2.8. Western blot analysis of the expression of related proteins in tissues
Five rats were randomly selected from each group, and their sciatic nerves and dorsal root ganglion tissues were homogenized in RIPA buffer. Protein samples were separated on 10% SDS–PAGE gels and subsequently transferred onto nitrocellulose membranes (Pall Gelman, Ann Arbor, MI, USA). After transfer, the membranes were blocked with 5% skim milk powder. Afterward, the membranes were incubated with antibodies against KIF5A (Abcam, USA; 1:1000), DYNC1I2 (Proteintech, USA; 1:500), AMPK (Immunoway, USA; 1:1000), p-AMPK (Immunoway, USA; 1:1000), CREB (Proteintech, USA; 1:500), and p-CREB (Abcam, USA; 1:500) at 4°C overnight, followed by incubation with a fluorescent dye-conjugated secondary antibody for 1 h at room temperature. A laser infrared scanner (Odyssey, LI-COR, USA) was used to visualize the protein bands.
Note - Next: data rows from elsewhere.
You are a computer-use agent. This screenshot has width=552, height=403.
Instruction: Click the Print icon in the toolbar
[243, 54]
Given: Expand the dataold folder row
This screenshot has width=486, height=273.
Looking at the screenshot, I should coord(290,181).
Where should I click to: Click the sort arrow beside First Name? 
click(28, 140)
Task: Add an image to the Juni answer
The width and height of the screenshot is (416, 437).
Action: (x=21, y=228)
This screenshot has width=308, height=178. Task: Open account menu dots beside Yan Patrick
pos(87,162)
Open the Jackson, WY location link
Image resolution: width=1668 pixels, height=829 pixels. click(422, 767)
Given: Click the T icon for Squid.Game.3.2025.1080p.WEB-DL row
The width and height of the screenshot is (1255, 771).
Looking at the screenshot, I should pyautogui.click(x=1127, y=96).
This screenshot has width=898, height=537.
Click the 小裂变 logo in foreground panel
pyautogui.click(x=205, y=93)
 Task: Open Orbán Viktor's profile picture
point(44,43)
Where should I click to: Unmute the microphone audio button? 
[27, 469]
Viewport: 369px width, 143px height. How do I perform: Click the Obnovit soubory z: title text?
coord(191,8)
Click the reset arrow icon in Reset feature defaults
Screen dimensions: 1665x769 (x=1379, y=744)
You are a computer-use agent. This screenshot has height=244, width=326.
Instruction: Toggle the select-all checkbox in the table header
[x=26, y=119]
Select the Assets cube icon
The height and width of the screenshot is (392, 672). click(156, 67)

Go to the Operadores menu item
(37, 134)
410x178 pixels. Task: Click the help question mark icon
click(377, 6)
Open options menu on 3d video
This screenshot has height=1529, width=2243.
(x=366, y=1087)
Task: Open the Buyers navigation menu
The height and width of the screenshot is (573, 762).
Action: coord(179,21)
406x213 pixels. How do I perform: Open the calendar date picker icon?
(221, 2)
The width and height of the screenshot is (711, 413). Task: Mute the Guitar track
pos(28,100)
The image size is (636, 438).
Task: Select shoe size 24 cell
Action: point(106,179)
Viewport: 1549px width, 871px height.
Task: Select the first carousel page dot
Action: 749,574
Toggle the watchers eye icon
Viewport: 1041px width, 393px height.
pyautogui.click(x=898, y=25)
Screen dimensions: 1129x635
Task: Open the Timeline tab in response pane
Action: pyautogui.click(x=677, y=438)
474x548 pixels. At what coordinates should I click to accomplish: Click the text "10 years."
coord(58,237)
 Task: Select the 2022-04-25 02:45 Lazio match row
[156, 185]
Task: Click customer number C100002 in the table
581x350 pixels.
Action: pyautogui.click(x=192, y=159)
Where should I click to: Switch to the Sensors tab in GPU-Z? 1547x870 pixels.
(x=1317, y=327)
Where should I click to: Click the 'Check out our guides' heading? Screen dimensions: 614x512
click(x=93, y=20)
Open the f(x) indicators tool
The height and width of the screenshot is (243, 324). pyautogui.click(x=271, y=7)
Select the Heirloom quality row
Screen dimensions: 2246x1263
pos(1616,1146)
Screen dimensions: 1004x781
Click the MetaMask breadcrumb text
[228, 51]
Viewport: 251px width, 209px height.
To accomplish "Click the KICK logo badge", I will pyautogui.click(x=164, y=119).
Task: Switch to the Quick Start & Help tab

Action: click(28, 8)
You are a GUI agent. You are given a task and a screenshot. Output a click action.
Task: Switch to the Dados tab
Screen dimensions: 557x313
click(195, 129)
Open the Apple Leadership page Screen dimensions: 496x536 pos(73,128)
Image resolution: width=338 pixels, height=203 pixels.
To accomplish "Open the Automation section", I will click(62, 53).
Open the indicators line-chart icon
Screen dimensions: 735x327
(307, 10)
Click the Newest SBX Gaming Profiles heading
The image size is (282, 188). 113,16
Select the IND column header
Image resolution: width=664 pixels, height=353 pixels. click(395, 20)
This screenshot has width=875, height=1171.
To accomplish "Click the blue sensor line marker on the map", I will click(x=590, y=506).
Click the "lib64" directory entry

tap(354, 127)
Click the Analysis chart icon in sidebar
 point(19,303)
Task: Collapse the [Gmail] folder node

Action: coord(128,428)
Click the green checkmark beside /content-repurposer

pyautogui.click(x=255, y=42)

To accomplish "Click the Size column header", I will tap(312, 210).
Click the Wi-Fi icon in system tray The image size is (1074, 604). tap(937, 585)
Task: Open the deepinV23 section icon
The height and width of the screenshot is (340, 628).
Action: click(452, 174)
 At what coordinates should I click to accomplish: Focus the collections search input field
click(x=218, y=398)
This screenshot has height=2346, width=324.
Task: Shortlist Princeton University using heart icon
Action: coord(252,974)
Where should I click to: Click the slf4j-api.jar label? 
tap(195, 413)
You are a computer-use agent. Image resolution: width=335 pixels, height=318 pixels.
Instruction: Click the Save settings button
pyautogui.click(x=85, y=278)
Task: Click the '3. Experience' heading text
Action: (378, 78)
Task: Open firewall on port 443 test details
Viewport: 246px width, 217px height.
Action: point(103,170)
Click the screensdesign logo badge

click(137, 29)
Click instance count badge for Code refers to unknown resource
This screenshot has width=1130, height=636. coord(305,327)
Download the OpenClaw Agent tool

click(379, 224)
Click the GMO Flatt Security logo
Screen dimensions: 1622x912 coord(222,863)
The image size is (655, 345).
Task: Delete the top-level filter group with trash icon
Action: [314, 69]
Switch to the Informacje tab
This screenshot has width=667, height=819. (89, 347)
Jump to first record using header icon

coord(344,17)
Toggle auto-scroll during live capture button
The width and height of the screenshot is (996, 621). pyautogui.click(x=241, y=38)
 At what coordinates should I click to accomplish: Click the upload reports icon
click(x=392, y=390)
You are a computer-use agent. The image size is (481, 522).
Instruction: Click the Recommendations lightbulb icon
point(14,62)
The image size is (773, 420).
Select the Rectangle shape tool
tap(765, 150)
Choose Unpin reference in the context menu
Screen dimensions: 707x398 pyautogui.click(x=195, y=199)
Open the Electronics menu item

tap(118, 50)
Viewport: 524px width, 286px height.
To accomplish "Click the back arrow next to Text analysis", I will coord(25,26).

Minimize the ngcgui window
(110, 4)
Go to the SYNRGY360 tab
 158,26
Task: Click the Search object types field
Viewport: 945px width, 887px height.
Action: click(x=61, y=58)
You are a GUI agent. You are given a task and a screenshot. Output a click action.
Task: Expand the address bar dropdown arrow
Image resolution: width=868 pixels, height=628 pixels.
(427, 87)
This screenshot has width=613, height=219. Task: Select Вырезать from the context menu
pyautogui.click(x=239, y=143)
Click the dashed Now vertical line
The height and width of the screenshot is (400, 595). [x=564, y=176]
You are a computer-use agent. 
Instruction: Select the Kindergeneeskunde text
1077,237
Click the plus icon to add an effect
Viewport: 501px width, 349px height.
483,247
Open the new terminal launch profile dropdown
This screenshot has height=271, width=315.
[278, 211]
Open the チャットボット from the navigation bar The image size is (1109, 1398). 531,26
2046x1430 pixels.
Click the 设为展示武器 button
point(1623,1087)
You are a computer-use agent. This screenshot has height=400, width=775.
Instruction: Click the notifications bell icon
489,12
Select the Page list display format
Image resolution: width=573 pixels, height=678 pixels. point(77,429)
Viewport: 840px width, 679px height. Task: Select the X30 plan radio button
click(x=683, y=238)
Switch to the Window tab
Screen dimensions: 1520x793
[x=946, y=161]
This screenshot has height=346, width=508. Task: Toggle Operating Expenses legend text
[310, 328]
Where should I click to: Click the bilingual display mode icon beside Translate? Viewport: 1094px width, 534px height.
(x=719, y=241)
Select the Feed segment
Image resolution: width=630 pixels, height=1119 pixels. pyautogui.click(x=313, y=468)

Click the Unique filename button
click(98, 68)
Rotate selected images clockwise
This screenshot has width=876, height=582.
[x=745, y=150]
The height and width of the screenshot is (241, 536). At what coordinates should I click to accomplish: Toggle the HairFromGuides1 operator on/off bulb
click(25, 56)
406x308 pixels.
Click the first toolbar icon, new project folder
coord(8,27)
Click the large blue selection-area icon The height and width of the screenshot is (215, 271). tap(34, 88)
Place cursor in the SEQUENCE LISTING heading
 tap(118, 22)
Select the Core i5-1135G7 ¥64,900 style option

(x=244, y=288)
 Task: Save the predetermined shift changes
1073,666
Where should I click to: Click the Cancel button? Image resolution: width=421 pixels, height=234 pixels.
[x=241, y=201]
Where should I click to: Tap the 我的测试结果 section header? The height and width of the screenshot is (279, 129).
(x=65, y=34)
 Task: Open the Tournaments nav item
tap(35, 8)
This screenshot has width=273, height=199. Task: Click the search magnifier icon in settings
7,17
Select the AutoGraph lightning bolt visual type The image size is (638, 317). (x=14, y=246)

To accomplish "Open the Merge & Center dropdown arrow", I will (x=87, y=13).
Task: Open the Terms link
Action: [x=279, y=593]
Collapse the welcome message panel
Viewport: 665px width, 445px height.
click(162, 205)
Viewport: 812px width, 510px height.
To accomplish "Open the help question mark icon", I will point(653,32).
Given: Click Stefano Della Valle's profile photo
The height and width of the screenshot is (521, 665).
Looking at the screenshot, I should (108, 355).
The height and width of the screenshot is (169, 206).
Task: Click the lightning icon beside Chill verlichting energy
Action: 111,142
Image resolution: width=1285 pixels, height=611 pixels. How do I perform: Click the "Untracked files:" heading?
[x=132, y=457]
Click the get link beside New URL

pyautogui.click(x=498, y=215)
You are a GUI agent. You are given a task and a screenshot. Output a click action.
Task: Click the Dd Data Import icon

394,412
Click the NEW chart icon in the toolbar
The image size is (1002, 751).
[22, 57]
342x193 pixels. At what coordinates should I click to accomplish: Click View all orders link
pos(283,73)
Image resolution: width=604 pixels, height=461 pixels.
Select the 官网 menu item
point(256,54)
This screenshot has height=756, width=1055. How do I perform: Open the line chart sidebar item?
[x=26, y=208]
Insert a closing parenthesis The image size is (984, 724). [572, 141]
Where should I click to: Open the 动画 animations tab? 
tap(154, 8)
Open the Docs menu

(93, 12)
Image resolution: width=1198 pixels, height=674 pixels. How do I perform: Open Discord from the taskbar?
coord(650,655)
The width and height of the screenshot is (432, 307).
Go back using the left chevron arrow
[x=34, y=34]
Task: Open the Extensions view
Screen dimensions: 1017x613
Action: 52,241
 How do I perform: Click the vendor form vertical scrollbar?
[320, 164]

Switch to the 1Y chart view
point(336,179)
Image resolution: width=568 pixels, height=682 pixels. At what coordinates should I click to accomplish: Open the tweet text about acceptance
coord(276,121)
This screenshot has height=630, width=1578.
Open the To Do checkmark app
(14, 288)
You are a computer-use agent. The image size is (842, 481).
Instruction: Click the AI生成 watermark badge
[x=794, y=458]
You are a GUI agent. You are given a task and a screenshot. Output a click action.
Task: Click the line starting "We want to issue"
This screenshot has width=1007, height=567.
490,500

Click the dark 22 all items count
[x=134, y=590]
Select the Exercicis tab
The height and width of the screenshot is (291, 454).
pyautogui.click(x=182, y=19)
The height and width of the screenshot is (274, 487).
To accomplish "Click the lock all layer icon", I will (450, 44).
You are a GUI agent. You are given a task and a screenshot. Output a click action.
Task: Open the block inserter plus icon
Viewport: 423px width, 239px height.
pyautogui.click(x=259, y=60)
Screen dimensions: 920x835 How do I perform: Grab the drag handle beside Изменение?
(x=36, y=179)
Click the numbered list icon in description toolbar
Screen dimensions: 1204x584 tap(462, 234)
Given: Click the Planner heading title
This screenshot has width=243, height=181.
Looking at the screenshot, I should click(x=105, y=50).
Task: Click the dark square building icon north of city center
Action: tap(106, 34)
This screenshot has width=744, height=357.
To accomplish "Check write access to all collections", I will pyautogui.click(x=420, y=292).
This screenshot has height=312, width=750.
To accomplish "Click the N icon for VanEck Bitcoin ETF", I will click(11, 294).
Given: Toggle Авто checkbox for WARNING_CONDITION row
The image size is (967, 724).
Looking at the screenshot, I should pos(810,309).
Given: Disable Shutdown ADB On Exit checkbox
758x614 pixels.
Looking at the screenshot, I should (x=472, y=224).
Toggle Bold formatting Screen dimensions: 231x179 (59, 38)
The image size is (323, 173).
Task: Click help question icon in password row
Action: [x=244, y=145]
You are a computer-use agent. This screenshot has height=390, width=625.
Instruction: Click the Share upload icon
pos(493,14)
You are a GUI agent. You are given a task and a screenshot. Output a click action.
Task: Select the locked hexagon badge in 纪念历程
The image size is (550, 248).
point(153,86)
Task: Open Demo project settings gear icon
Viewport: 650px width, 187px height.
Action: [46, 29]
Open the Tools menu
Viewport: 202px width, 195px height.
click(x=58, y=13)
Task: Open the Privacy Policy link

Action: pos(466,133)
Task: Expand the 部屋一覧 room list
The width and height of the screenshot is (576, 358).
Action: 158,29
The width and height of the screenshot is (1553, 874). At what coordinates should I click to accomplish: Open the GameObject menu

2.9. In vitro cell culture
NSC34 cells were maintained in culture medium supplemented with 10% heat-inactivated fetal bovine serum (FBS) and 1% penicillin and streptomycin at 37°C in an incubator with a humidified atmosphere and 5% CO2. NSC34 cells were divided into a control group, a DPN group, and an ALA group. Glucose (50 mmol·L-1) [20] and palmitic acid (250 μmol·L-1) [21] were added to the DPN group and ALA group. The ALA group was administered 250 μM ALA [22]. The relevant indices were measured 24 h after treatment.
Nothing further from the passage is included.